| Quoted passage |
‘Remarks by the President at Sandy Hook Interfaith Prayer Vigil’

‘Remarks by the President at Sandy Hook Interfaith Prayer Vigil’ December 17, 2012

Describing President Barack Obama’s remarks Sunday at an interfaith prayer vigil in Newtown, Conn., Stephen Prothero says, “It wasn’t a speech. It was a sermon.”

That it was, and a powerful sermon at that.

Remarks by the President at Sandy Hook Interfaith Prayer Vigil

Newtown High School, Newtown, Conn., Dec. 16, 2012

To all the families, first responders, to the community of Newtown, clergy, guests — Scripture tells us: “…do not lose heart. Though outwardly we are wasting away…inwardly we are being renewed day by day. For our light and momentary troubles are achieving for us an eternal glory that far outweighs them all. So we fix our eyes not on what is seen, but on what is unseen, since what is seen is temporary, but what is unseen is eternal. For we know that if the earthly tent we live in is destroyed, we have a building from God, an eternal house in heaven, not built by human hands.”

We gather here in memory of twenty beautiful children and six remarkable adults. They lost their lives in a school that could have been any school; in a quiet town full of good and decent people that could be any town in America.

Here in Newtown, I come to offer the love and prayers of a nation. I am very mindful that mere words cannot match the depths of your sorrow, nor can they heal your wounded hearts. I can only hope it helps for you to know that you’re not alone in your grief; that our world too has been torn apart; that all across this land of ours, we have wept with you, we’ve pulled our children tight. And you must know that whatever measure of comfort we can provide, we will provide; whatever portion of sadness that we can share with you to ease this heavy load, we will gladly bear it. Newtown — you are not alone.

As these difficult days have unfolded, you’ve also inspired us with stories of strength and resolve and sacrifice. We know that when danger arrived in the halls of Sandy Hook Elementary, the school’s staff did not flinch, they did not hesitate. Dawn Hochsprung and Mary Sherlach, Vicki Soto, Lauren Rousseau, Rachel Davino and Anne Marie Murphy — they responded as we all hope we might respond in such terrifying circumstances — with courage and with love, giving their lives to protect the children in their care.

We know that there were other teachers who barricaded themselves inside classrooms, and kept steady through it all, and reassured their students by saying “wait for the good guys, they’re coming;” “show me your smile.”

And we know that good guys came. The first responders who raced to the scene, helping to guide those in harm’s way to safety, and comfort those in need, holding at bay their own shock and trauma because they had a job to do, and others needed them more.

| Exercise goal |
According to the vigil remarks, at which venue was the speech delivered?

| Data provided |
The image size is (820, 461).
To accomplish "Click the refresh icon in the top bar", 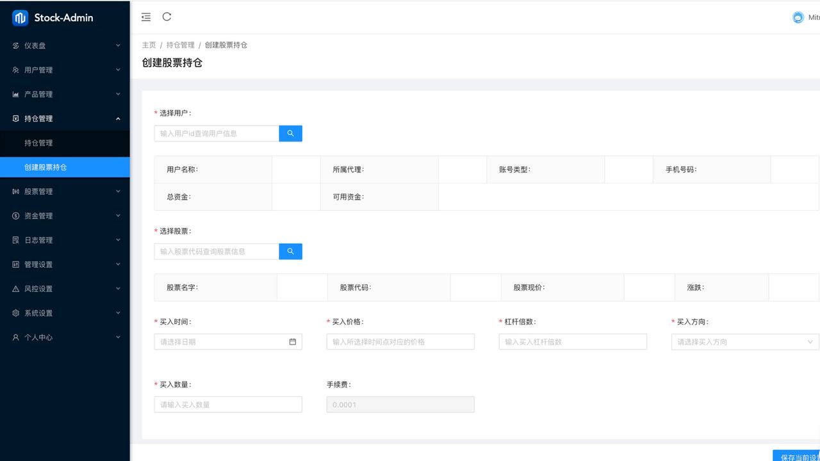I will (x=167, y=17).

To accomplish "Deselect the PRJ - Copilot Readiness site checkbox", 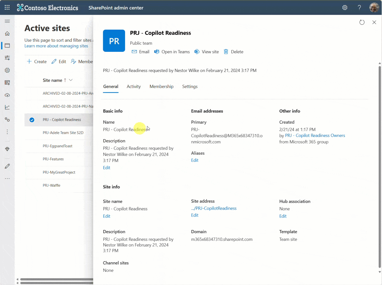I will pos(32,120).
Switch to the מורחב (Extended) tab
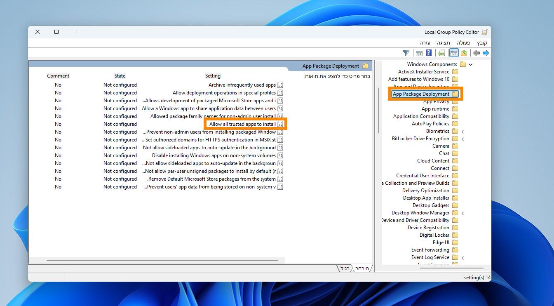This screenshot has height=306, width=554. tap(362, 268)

--

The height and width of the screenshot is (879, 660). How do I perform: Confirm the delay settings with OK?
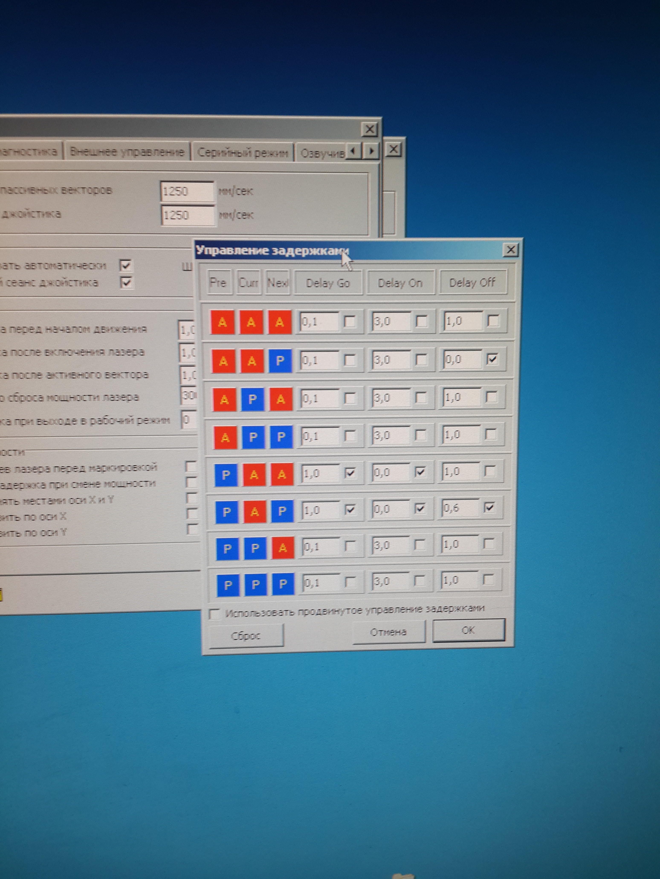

| The reply |
Newtown High School, in Newtown, Conn.